I couldn’t help but fantasize about what would have happened had LeBron James worn a T-shirt of Oscar Grant to his press conference and addressed the verdict. The world would have indeed paid attention.
As the media celebrated LeBron James while simultaneously marginalizing Oscar Grant, I remembered bell hooks’ call for new models and fresh portrayals of black masculinity. Black manhood has been narrowly linked with criminality, violence, virility, and athleticism. The same narratives that foster the adulation of LeBron James also deemed Oscar Grant a threat, and his death a minor event.
hooks notes that black men are simultaneously feared and desired, concluding:
This is a culture that does not love black males… How could they be expected to love, surrounded by so much envy, desire and hate?
It’s this “myth making”, she says, that has fueled many of the media narratives featuring black men. So in our efforts to create in young black boys and black men a feminist masculinity that can be reflected back in popular culture, we must be willing to battle the myths that prevent this from coming to fruition.
As my Ms. magazine blogging colleague Ebony Utley stated in her post this week, “hooks’ legacy is love.” Indeed it is. hooks critiques patriarchy for the damage it does to men and women. She critiques the feminist movement for too often dismissing intersectionality, particularly around issues of race.

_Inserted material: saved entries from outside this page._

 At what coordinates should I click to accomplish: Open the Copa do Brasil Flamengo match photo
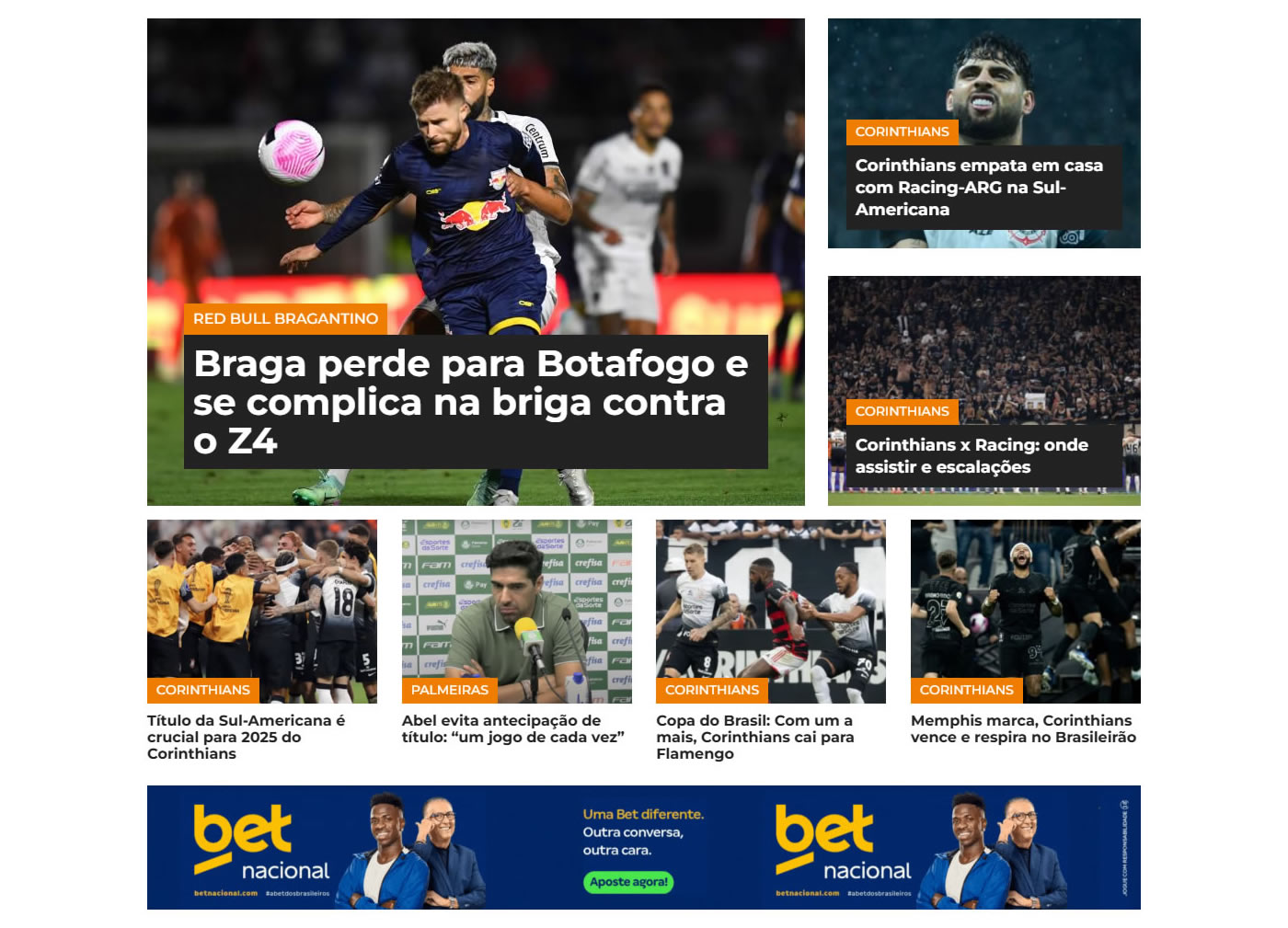point(771,612)
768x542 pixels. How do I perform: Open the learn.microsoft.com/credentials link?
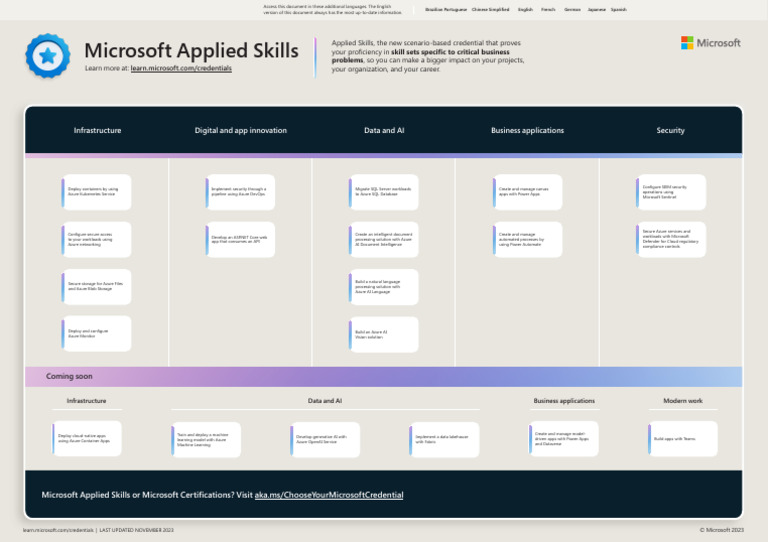(180, 68)
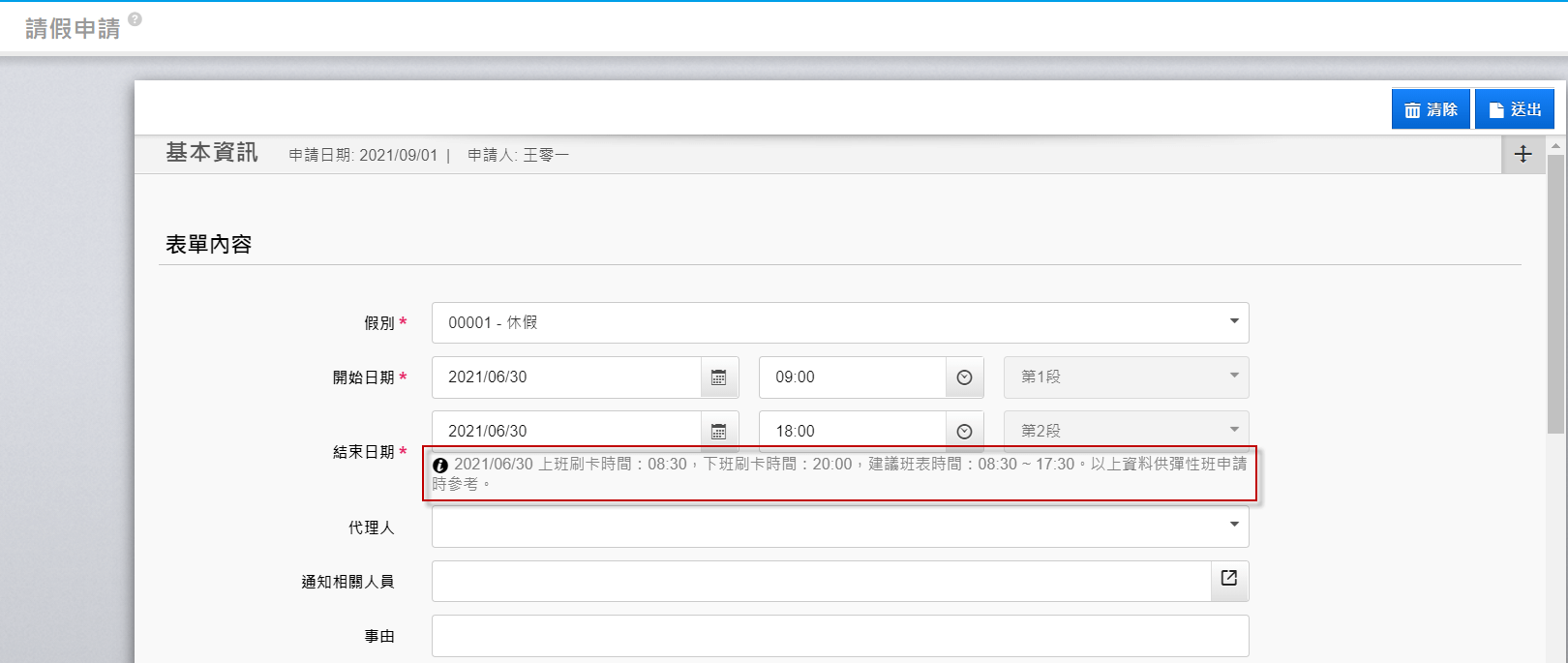
Task: Click the info icon in the punch-time notice
Action: coord(440,466)
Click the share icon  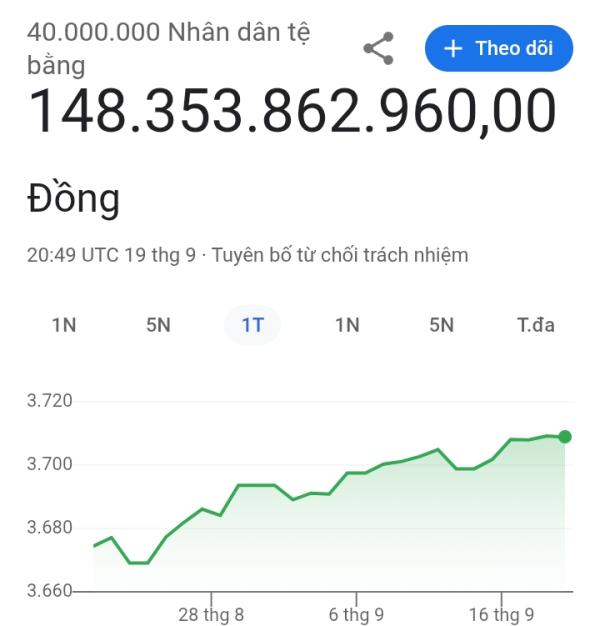378,48
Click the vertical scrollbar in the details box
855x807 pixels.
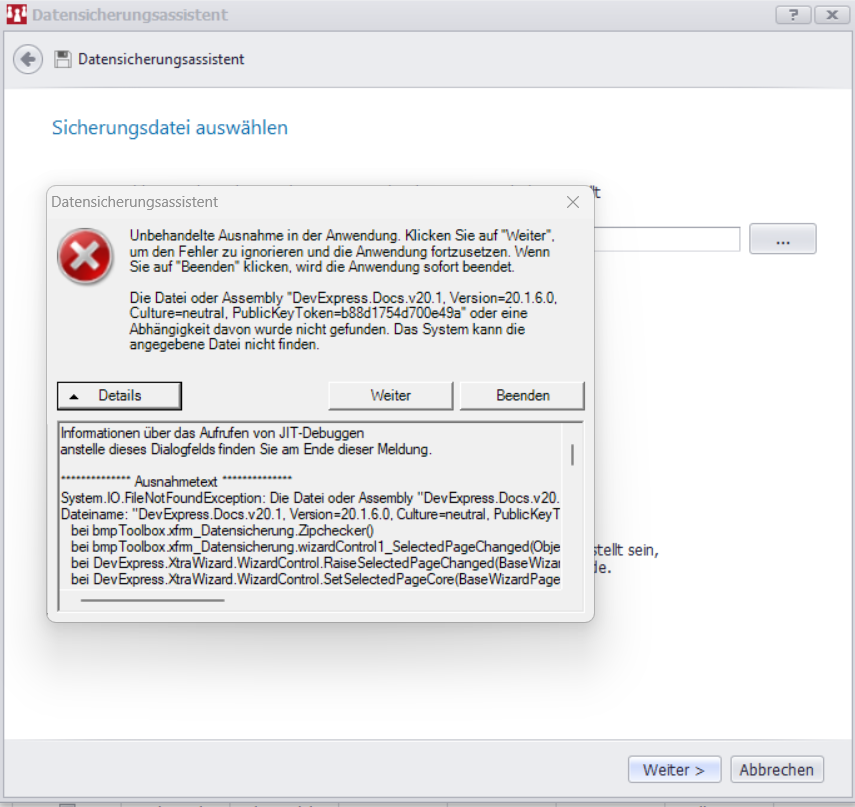click(572, 456)
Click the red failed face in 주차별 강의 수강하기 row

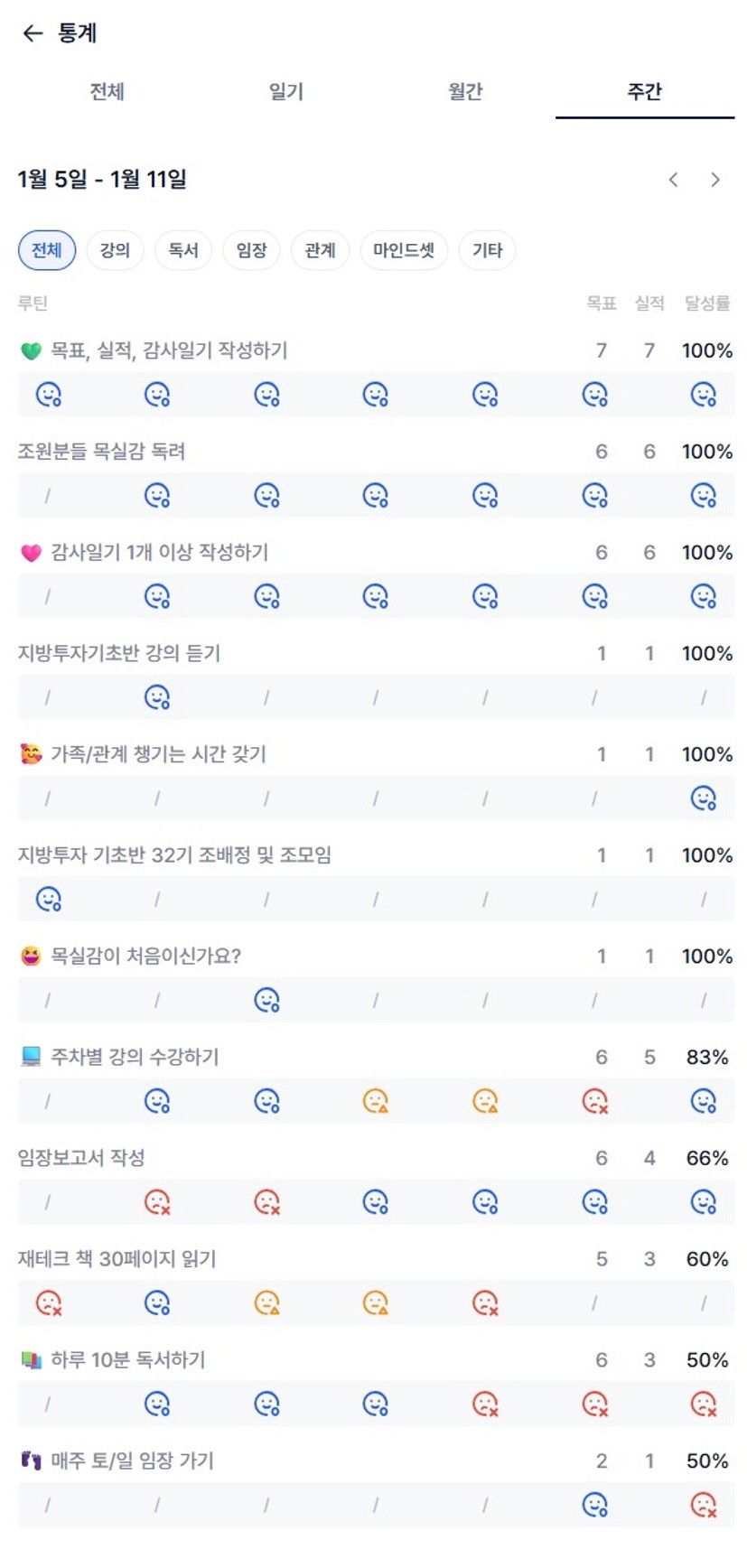point(594,1101)
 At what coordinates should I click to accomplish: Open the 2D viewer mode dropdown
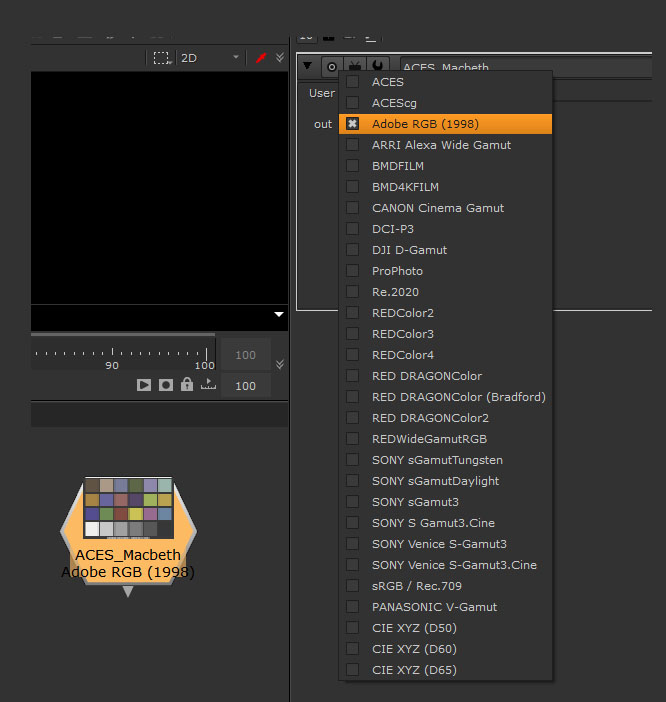(209, 58)
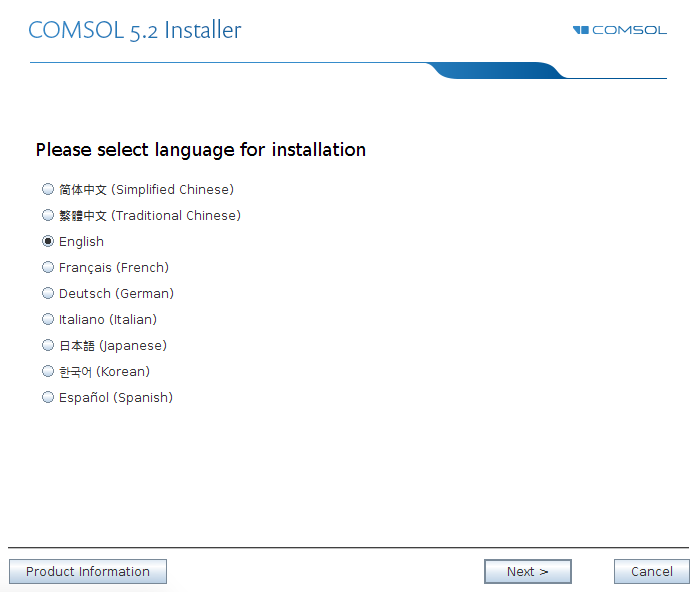
Task: Pick the Japanese language radio button
Action: click(48, 345)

And she critiques black men’s willingness to settle into patriarchy rather than wrestle with it. But love buttresses all of her work, most powerfully her love of black men. Surely examples of feminist black manhood are available (think Professor Mark Anthony Neal) but these representations are often obscured in favor of the comfortable, recognizable myth-informed representations in popular culture. It’s time we all demanded a new model from our media.